Military leaders accelerate C4ISR integration

Efforts to improve command, control, communications, and computer systems and intelligence, surveillance and reconnaissance capabilities is taking on new urgency.

In the months since Defense Secretary Robert Gates said his No. 1 defense priority for 2010 was transformation of the nation’s intelligence, surveillance and reconnaissance (ISR) capabilities, the military services have engaged in a strategy akin to hopscotch to identify the technologies and initiatives that could leap forward and better support warfighters in Iraq and Afghanistan. That goes for ISR and the command, control, communications and computers (C4) components that transmit that information to warfighters in the field.

“There’s a shift in technology focus and in our avenues of approach to technology development,” said Bob Zanzalari, associate director of the Army Communications-Electronics Research, Development and Engineering Center at Fort Monmouth, N.J.

“From a historical perspective, my mission dollars were focused on technologies five to 10 years down the road," Zanzalari said. "There’s been a fundamental shift to refocus internal science and technology funding to accelerate capabilities that meet the needs of the warfighter."

The continued development of on-the-move communications and ad hoc self-healing networks are two examples of vitally needed tools that will greatly enhance the situational awareness of soldiers and Marines fighting at the lower echelons.

“From a communications perspective, in this past year, we were able to stitch together a network that included a number of different programs of record, including WIN-T, JTRS and soldier-level communications,” said Zanzalari, referring to the Warfighter Information Network-Tactical program, the Joint Tactical Radio System, and the software-defined Rifleman Radio, which is one of five programs within JTRS.

The urgency to speed development of C4 intelligence systems is reflected by the conclusions of a 2009 Forecast International report on the market for C4ISR equipment.

“Because of Afghanistan and Iraq, programs that had a 10-year production run now have to be done in two to four years,” said Richard Sterk, group leader and senior aerospace/defense analyst at Forecast International, who wrote the report.

As a consequence, the consulting firm predicted the market value of C4ISR systems will decline from $10.1 billion in 2009 to $4.1 billion in 2018, in part because of expectations that unproven and nascent programs will be delayed or canceled in favor of near-term technologies and spinouts.
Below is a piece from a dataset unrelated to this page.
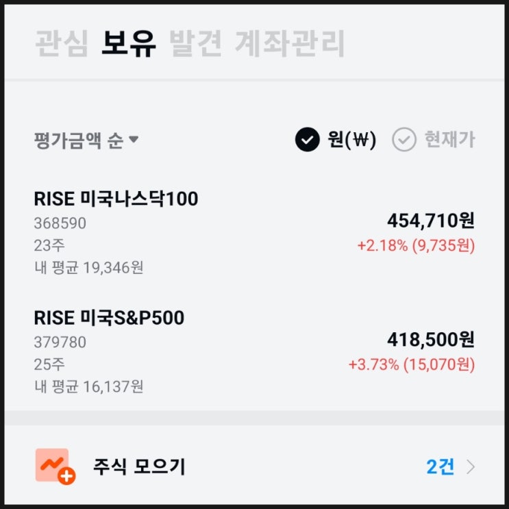Select the 원(₩) currency checkmark
509x509 pixels.
[308, 140]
Priority will be given to “networking the force initiatives, or the integration of information technology into operations,” such as network battle command systems, networked precision missiles, improved intelligence sensors, active and passive protection systems, and low-cost multispectral sensors, according to the report.
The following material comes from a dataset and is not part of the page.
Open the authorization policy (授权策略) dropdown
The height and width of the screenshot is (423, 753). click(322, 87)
Another defining factor on C4ISR developments this year is the almost obsessive focus on cybersecurity and its role in warfare, including the Obama administration's decision to create the U.S. Cyber Command, an office to oversee all cyber efforts. Meanwhile, the Air Force, Army and Navy are in the early stages of establishing cyber commands.

“The biggest decision was deciding where cyber would reside,” said Maj. Gen. John Maluda, who retired Sept. 1 as director of cyberspace transformation and strategy at the Air Force’s Office of Warfighting Integration, referring to the Air Force's decision to place cyber operations within the Air Force Space Command and stand up a new numbered air force, the 24th.

“We now have a four-star general and a numbered air force whose sole focus is going to be cyberspace," Maluda said. "From my vantage point, the lash between space and cyber is a natural fit because one facilitates the other.”

For the coming year, Maluda said the primary challenge for cyber will be establishing a career path to create an officer corps devoted to the subject.

“We haven’t fully sorted out the various definitions of cyber and who cyber professionals should be,” said Maluda, who recently joined the board of directors at Telos. “To make cyber work, it will take a melding of skill sets, and we have not fully developed that yet.”

The evolution of C4ISR initiatives also was affected by a variety of other decisions this year — perhaps most notably by expectations that funding for projects will be limited, particularly in fiscal 2012.

At the same time, a number of C4ISR technology advances are expected to move forward in one form or another.